Extracted entries>
# # # #

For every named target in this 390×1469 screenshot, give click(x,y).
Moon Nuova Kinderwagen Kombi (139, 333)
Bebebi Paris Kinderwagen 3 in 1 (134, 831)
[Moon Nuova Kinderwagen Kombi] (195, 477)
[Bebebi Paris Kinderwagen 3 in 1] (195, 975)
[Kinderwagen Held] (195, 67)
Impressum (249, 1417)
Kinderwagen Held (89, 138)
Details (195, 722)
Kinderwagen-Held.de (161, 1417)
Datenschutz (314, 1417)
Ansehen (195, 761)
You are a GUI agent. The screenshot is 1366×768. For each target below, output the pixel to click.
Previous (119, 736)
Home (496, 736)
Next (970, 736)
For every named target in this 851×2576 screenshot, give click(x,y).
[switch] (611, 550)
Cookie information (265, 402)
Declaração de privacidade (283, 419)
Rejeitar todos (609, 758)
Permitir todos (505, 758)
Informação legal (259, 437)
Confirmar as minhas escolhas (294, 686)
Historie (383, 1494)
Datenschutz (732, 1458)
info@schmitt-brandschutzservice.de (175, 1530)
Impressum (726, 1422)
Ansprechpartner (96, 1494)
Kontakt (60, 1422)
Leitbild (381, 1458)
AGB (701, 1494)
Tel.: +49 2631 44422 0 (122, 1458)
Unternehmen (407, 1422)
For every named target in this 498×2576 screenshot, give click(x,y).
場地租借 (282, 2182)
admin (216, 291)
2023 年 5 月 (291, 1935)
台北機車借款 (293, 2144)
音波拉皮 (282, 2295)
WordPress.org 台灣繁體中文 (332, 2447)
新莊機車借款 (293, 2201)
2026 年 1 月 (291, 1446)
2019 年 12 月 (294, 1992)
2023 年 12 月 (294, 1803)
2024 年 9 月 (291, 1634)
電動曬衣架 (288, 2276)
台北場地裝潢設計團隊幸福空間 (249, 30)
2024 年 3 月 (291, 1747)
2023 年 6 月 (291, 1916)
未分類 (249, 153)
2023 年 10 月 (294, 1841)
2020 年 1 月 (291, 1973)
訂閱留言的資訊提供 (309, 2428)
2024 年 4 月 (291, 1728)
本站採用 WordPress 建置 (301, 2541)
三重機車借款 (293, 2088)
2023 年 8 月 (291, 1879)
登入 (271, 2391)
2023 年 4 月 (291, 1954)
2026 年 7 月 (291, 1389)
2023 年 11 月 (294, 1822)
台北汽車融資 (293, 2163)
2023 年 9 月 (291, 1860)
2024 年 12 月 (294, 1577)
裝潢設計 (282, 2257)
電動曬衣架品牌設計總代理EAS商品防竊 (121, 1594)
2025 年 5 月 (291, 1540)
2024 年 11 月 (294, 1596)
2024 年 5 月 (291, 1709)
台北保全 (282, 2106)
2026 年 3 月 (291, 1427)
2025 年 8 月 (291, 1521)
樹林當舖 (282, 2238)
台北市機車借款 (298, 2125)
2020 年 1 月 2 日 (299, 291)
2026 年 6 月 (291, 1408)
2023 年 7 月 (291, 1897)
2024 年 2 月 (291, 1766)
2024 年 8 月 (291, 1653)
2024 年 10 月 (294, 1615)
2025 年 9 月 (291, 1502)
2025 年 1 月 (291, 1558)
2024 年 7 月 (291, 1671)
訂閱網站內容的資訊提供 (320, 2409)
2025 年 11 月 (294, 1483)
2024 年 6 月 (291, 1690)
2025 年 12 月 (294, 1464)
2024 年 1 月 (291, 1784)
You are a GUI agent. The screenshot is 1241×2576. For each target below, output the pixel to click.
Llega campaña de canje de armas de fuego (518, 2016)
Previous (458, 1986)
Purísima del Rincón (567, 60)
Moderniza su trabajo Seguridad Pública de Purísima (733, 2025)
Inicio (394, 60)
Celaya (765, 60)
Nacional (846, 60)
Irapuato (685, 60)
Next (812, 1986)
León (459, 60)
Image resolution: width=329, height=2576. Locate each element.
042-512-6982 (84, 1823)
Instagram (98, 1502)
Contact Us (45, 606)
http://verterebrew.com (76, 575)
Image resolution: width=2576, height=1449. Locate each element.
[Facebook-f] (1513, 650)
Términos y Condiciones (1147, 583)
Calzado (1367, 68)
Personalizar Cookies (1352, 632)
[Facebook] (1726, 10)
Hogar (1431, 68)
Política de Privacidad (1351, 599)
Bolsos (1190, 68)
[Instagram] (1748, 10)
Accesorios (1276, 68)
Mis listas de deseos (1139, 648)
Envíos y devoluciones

# # # #

Problem statement>
Only one part of the material above is to be transcribed, namely the lines starting with the line that has "2024 年 2 月 (291, 1766)" and going on through the line that has "2024 年 1 月 (291, 1784)", exactly as they stand.

Answer box>
2024 年 2 月 (291, 1766)
2024 年 8 月 (291, 1653)
2024 年 10 月 (294, 1615)
2025 年 9 月 (291, 1502)
2025 年 1 月 (291, 1558)
2024 年 7 月 (291, 1671)
訂閱網站內容的資訊提供 (320, 2409)
2025 年 11 月 (294, 1483)
2024 年 6 月 (291, 1690)
2025 年 12 月 (294, 1464)
2024 年 1 月 (291, 1784)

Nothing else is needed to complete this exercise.